The analysis considers, as independent variables, whether the student remains in the institution or not. Table 7
presents a part of the tree and the levels whereby the interpretations of the results are centered on the students’ status in each school. This status can describe active, passive, graduate and retired students. The levels are chosen for a student that is passive and withdrawn, which directly affects their risk of desertion.
The passive state is considered the first level of the tree; the second level takes into account the student’s enrollment. When the number of enrollments to the course is less than or equal to four, there are 848 cases in which the student left; in the following case, if the interactions are less than or equal to five, the result indicates that 24 students withdrew. In the third case, students who are enrolled in the fifth semester only have 15 students who dropped out.
The objective was to identify those students who do not work and to assess their academic performance. As a result, it was found that 37% of students work and pass all courses without any problems, and the other 63% experience some complication. The analysis conducted shows that 63% of students need at least 19 hours of LMS use to become familiar with their management.
This paper presented a method for the implementation of a BI framework that covers the treatment, analysis and presentation of data that can respond to any problem generated in an educational institution. Our framework offers a practical means for universities to begin their journey towards the implementation of BI by crystallizing their most important processes and defining the necessary information to support these processes.
In developing this work, several clarifications were obtained about the use of data mining in the databases that handle students’ socioeconomic and academic information. It should be emphasized that, using ICT, the current momentum in education has allowed the creation of modalities that allow students to manage the convergence between work and educational activities. For this reason, the use of ICT should be supported as a mandatory component in virtual education or distance learning.

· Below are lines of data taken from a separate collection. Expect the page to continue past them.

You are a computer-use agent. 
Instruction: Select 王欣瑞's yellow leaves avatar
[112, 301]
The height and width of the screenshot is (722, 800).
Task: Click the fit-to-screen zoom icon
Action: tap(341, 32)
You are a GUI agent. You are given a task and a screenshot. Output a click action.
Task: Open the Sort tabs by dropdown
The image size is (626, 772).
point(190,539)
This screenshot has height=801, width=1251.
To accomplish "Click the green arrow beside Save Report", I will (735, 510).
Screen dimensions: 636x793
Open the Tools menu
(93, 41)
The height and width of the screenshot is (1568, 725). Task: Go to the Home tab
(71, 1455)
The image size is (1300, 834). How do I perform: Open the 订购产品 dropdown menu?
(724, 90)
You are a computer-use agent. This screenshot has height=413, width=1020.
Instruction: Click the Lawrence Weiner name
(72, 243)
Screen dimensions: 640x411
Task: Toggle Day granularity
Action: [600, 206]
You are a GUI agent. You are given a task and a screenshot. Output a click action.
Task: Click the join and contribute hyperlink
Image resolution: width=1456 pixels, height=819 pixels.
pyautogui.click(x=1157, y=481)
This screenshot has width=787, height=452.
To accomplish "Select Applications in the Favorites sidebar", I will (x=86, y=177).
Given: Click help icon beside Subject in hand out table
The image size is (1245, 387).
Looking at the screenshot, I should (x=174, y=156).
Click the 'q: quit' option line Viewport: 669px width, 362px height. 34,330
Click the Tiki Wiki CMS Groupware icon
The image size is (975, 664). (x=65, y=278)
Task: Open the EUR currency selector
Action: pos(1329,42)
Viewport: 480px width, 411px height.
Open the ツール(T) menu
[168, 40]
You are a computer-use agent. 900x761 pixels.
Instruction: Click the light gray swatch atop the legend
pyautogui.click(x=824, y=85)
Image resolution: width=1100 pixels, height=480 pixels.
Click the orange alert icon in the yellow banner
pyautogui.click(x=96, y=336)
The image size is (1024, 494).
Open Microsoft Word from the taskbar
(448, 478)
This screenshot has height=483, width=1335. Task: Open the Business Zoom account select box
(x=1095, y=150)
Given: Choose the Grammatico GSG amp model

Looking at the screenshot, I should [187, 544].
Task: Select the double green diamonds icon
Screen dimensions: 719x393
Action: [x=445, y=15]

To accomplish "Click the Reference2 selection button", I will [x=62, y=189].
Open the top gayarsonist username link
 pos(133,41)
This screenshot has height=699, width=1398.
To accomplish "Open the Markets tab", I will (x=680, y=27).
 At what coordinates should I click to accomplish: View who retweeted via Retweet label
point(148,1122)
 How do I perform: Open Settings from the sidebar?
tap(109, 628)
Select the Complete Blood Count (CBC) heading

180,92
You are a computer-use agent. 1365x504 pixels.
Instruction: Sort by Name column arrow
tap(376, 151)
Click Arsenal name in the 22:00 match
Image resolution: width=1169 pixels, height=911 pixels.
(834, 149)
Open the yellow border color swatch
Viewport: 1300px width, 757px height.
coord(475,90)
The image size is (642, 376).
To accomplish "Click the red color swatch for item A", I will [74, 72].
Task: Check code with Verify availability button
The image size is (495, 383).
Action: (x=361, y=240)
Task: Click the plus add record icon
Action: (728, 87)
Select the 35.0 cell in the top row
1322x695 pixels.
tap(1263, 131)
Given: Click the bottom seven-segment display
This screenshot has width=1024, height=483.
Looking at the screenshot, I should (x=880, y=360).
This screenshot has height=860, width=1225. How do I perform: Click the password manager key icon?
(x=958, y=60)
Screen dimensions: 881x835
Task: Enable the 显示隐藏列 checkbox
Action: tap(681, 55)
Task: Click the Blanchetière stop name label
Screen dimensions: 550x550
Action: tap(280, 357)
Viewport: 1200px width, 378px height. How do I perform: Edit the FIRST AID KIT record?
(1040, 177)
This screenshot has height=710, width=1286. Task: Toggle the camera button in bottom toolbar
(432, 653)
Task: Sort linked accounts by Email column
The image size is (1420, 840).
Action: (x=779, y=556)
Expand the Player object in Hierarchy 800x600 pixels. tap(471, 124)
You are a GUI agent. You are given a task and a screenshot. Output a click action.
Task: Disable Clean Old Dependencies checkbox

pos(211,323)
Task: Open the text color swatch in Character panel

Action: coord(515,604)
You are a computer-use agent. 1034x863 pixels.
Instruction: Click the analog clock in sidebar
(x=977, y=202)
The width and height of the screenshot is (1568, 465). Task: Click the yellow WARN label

When applying the EDM models, as shown in the case study examined in this document, we can affirm that technical improvements could be made in terms of their implementation. One improvement that is being worked on is the optimization of infrastructure resources. This allows us to improve the response times in each process; thus, the results of the analysis would appear in real time.
With the analysis of the data, an overview of the behavior of a group of students is formed; the levels of depth depend on the independent variables and their percentage of influence. Some of the results obtained may be obvious; for example, if a student fulfills all the tasks and devotes an appropriate amount of time to self-directed work, he will pass the course without any problem. In the opposite case, it is important to know the causes that lead a student to fail a course, with the aim of recommending a group of activities that can be adjusted to the needs of each student.
As future work, the integration of a system of recommendations of activities in the BI is proposed, in order to create an autonomous system that is capable of making decisions. The process would cover the phase of the processing and analysis of data through the extraction of data. The results obtained would then be sent to an expert system. The expert system would evaluate the factors that influence desertion, academic effectiveness, or any other type of eventuality that may be the object of study. With this knowledge, the system could recommend a group of activities that meet the needs of students in such a way that learning is active and personalized, creating a platform like the one indicated within a university, with the capacity to provide academic, financial, administrative management and marketing solutions. In addition to the possibility that this management is carried out by an expert system, it would undoubtedly help in decision-making and enable the automation of learning processes at a high level of quality.